──────── DATA FOR REVIEW

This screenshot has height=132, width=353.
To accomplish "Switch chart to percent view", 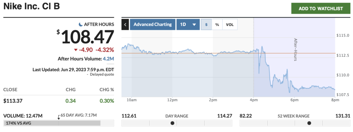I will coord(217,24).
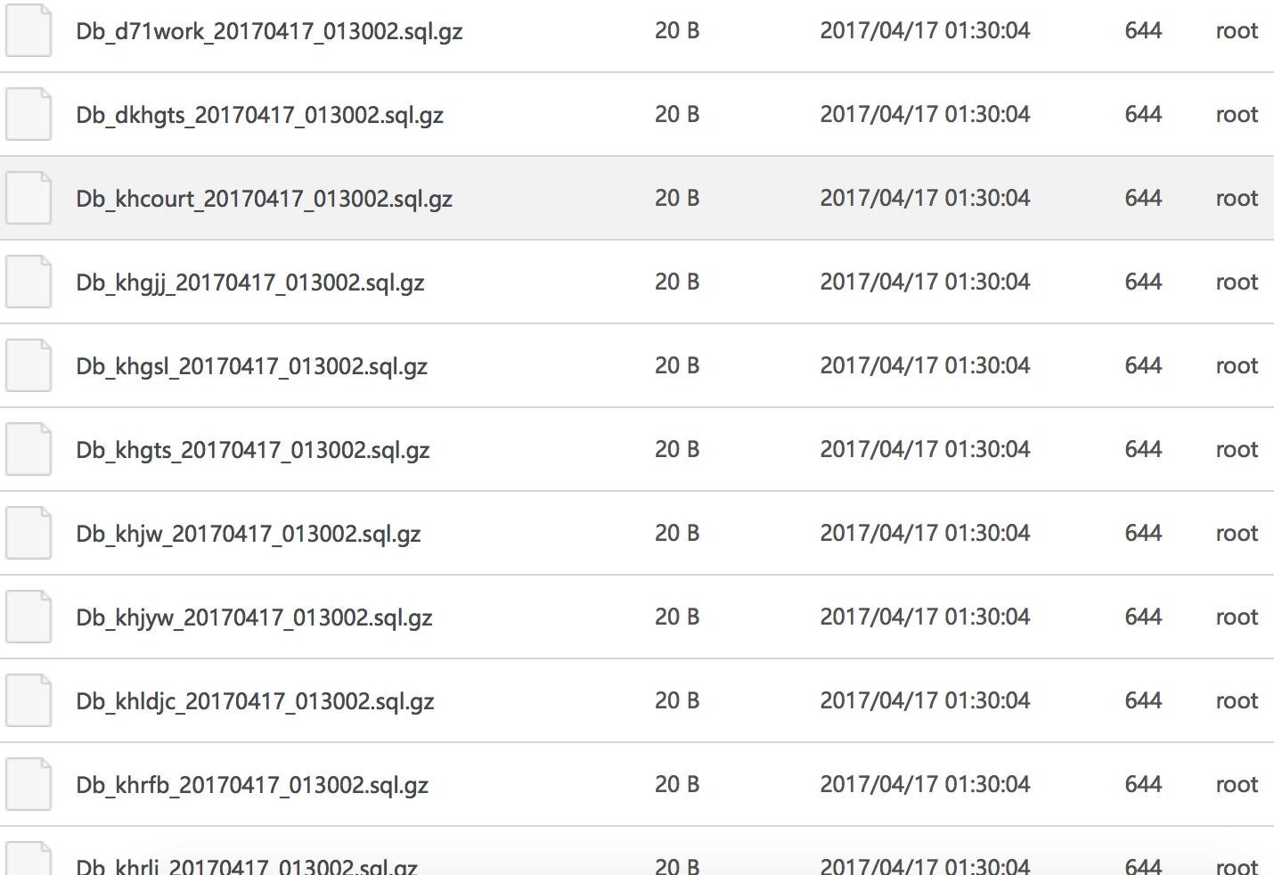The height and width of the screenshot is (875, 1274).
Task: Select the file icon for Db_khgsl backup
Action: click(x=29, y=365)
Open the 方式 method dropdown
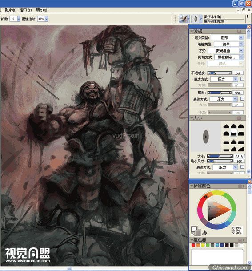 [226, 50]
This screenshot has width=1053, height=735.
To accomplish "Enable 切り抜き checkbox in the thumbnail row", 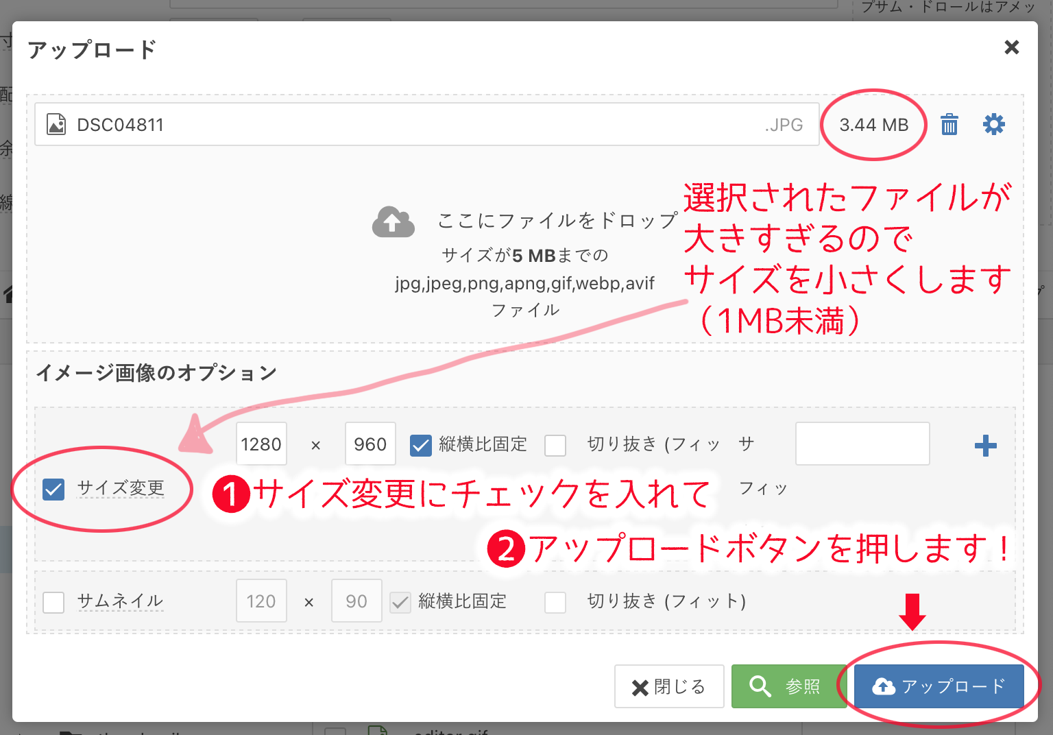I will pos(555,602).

────────────────

» YOUR ASSIGNMENT
Lines with "This" in the records above: copy every one of them.

» REPLY
This screenshot has height=132, width=353.
This screenshot has width=1053, height=735.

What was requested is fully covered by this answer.